Africa Space Works is opening a hands-on internship challenge for students and early-career engineers who want to work on demanding space software, embedded systems, FPGA and AI problems. The program is built around practical engineering: internal repositories, cloud workspaces, selected FPGA cards, remote or office participation, weekly delivery discipline, and monthly technical reviews.
The common challenge is to build a safe test bench for a real-time camera-based tracking system. The system will use camera input, computer vision, FPGA and embedded processing, measurable validation, and controlled actuator-style outputs to detect and follow small moving targets in a controlled environment.
All tracks are connected. Track A enables execution, Track B proves performance, Track C builds the real-time hardware pipeline, and Track D builds the computer vision and AI tracking layer.

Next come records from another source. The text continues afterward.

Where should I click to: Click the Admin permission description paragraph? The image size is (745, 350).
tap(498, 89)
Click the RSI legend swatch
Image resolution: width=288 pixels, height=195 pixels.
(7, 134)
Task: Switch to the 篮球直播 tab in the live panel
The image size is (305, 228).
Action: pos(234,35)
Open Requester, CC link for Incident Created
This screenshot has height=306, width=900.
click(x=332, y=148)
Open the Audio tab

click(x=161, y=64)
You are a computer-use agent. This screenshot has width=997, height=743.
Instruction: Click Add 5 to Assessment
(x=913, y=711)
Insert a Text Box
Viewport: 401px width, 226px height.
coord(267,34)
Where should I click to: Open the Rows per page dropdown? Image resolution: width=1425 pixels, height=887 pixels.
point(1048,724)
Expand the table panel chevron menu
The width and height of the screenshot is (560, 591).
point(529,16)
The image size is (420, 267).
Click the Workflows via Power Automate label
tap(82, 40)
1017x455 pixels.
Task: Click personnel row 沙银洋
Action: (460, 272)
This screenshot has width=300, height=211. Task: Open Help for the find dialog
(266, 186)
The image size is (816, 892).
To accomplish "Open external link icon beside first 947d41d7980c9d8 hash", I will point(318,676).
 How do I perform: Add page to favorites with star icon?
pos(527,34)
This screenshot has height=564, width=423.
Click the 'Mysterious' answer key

As an intern on Track D, you will work as part of the computer vision and AI team. Your mission is to build the perception layer of the real-time tracking system: collect or generate useful data, detect moving targets from camera input, track them over time, estimate their trajectory, and reduce false positives.
This track must collaborate tightly with Track C. The goal is not only to create good Python notebooks or models, but to make the tracking logic practical, measurable and portable enough for FPGA and embedded engineers to implement, simplify or accelerate.
You will also work with Track B to turn tracking quality into repeatable evidence: datasets, replay videos, metrics, benchmarks and regression tests.